The Transformer makes a different wager: that the relationships between positions in a sequence matter more than the order in which a machine visits them. Replace the candle with a room full of lamps, all lit at once. Every token can attend to every other token directly, in a single step.
Self-attention, plainly
Each token emits three vectors, a query, a key, and a value. The query asks a question; keys answer how relevant each other token is; values carry the content to be mixed in. The relevance scores are a softmax over scaled dot products:
Attention(Q, K, V) = softmax( Q Kᵀ / √d_k ) V
The √d_k scaling is not cosmetic. Without it, dot products in high
dimensions grow large, the softmax saturates, and gradients vanish. A
small denominator keeps the room of lamps from blowing out.
Why it mattered
- Parallelism. Attention over a sequence is a matrix multiply. GPUs were waiting for exactly this shape of problem.

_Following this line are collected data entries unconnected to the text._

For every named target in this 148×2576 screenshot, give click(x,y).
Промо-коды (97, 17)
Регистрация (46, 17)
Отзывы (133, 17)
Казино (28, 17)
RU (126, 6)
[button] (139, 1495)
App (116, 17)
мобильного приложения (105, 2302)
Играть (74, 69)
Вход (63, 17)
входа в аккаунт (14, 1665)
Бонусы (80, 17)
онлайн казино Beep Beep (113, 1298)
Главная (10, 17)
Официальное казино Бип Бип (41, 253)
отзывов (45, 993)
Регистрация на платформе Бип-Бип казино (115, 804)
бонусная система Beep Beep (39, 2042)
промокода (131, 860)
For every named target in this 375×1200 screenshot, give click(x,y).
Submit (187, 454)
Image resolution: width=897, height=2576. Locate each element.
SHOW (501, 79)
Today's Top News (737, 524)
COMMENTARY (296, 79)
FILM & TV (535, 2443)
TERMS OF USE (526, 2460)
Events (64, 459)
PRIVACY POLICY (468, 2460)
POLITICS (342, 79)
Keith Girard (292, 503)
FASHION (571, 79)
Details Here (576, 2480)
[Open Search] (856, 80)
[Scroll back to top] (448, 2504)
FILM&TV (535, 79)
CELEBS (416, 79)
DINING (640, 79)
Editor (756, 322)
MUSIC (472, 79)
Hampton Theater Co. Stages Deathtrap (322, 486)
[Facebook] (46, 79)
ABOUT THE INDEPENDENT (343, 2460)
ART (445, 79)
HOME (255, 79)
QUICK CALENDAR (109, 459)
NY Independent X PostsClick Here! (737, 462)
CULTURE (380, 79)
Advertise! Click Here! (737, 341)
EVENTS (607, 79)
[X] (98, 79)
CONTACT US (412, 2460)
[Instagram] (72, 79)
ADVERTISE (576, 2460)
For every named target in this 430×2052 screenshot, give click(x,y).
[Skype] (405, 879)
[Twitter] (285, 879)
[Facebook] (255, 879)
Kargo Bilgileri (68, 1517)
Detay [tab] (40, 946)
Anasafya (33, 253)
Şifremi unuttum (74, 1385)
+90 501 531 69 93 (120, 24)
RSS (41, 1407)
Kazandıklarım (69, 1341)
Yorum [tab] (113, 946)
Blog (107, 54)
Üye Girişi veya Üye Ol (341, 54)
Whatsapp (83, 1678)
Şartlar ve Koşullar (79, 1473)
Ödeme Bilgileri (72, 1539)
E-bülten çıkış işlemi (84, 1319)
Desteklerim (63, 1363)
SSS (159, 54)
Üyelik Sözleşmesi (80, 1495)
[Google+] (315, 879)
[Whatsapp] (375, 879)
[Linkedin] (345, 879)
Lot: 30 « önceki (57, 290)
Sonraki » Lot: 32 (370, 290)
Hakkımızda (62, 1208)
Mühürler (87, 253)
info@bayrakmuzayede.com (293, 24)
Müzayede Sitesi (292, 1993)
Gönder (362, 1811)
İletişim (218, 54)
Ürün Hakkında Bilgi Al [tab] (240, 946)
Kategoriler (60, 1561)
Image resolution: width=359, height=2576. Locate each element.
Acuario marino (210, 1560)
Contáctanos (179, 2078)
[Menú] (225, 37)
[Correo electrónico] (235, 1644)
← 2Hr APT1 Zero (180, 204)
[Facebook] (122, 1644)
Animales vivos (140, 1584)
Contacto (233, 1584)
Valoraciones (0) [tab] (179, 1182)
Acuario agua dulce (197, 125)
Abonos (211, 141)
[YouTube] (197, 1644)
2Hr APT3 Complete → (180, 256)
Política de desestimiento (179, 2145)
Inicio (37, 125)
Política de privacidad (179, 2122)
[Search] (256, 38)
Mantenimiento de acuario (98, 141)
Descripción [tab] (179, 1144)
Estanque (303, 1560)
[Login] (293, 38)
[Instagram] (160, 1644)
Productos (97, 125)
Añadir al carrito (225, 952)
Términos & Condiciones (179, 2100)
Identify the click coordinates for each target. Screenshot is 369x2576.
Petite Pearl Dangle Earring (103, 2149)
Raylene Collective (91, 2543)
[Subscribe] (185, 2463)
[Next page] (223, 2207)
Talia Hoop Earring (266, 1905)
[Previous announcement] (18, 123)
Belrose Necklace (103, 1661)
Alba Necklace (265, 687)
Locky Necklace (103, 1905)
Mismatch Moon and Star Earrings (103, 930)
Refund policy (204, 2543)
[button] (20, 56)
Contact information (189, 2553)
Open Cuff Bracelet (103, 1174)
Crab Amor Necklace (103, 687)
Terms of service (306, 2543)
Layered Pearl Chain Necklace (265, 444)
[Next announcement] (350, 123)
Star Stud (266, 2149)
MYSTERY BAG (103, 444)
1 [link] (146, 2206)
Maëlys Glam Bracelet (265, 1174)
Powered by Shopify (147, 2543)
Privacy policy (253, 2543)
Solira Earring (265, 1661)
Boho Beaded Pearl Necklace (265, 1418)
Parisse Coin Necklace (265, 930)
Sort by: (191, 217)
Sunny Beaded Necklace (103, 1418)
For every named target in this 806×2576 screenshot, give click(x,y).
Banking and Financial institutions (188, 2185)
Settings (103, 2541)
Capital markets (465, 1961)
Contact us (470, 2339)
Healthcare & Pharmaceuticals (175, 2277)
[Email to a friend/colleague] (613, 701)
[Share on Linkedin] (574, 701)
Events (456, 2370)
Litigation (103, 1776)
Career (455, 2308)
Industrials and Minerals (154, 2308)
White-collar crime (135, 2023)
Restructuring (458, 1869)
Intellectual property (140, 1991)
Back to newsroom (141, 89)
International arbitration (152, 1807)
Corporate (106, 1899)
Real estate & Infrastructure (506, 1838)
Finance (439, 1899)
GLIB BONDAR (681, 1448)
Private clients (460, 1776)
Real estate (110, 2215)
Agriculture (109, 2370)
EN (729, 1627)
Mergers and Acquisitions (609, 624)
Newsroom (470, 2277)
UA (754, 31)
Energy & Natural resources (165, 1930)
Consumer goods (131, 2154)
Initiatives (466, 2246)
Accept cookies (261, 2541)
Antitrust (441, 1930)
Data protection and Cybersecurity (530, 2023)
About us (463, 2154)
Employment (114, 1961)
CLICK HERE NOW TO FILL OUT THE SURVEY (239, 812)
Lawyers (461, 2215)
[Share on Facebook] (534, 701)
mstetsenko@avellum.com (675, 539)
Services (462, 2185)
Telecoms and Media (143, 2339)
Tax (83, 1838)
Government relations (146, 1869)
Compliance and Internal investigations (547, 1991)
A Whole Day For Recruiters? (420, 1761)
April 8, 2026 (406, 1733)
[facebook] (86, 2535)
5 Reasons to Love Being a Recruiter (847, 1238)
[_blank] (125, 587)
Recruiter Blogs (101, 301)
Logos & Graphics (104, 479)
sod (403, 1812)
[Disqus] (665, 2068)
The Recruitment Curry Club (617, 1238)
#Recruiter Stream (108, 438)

- Distance is free. A recurrent network pays a cost proportional to the gap between two related words. Attention pays the same cost for neighbors and for words a thousand tokens apart.
- It composed. Stack the blocks, add more data, and the curve kept bending. The architecture turned out to be a substrate, not a model.
The title was a joke that became a prophecy. Attention was, in fact, very nearly all you needed.
What to read it against
Read this beside Bahdanau's earlier work on attention for translation, and then forward into the scaling-law literature that treated the Transformer as a given. The interesting question is no longer how the mechanism works, it is why so much turned out to be expressible in it.
A working note tracing the idea of attention from early seq2seq work through the Transformer, connecting to information-theoretic roots.